*** Opening Dataset records ***
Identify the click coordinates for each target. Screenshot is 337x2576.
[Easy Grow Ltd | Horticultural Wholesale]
*** Closing Dataset records ***
*** Opening Dataset records ***
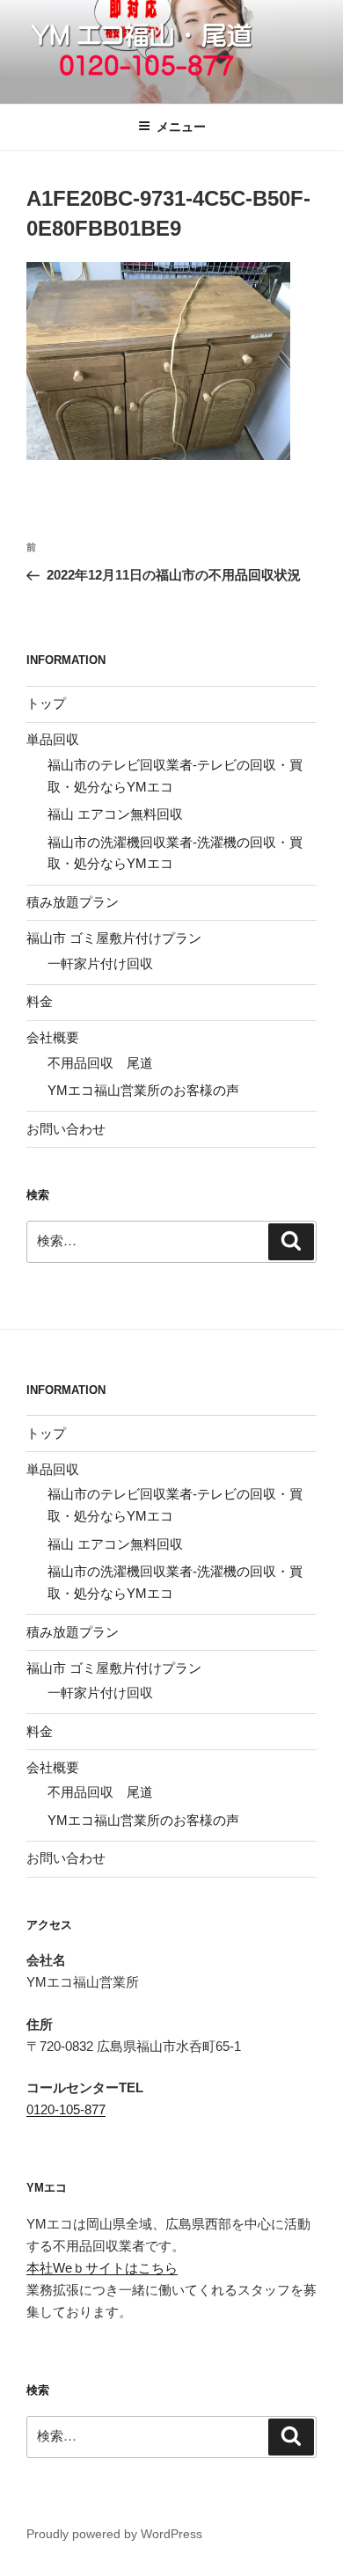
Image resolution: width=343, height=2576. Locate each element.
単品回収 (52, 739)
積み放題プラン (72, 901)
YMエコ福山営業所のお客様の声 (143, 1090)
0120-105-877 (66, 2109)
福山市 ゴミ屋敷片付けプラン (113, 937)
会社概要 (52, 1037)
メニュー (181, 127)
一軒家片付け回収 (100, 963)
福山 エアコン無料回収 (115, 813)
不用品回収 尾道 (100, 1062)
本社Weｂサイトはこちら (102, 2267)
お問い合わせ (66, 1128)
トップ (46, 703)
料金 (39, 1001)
*** Closing Dataset records ***
# [Task to carry out]
From the listing above, the lines starting with the one that has "福山市 ゴミ屋敷片付けプラン (113, 937)" and running through the one that has "料金 (39, 1001)" should be copied exactly, ends included.

# [Reply]
福山市 ゴミ屋敷片付けプラン (113, 937)
会社概要 (52, 1037)
メニュー (181, 127)
一軒家片付け回収 (100, 963)
福山 エアコン無料回収 (115, 813)
不用品回収 尾道 (100, 1062)
本社Weｂサイトはこちら (102, 2267)
お問い合わせ (66, 1128)
トップ (46, 703)
料金 (39, 1001)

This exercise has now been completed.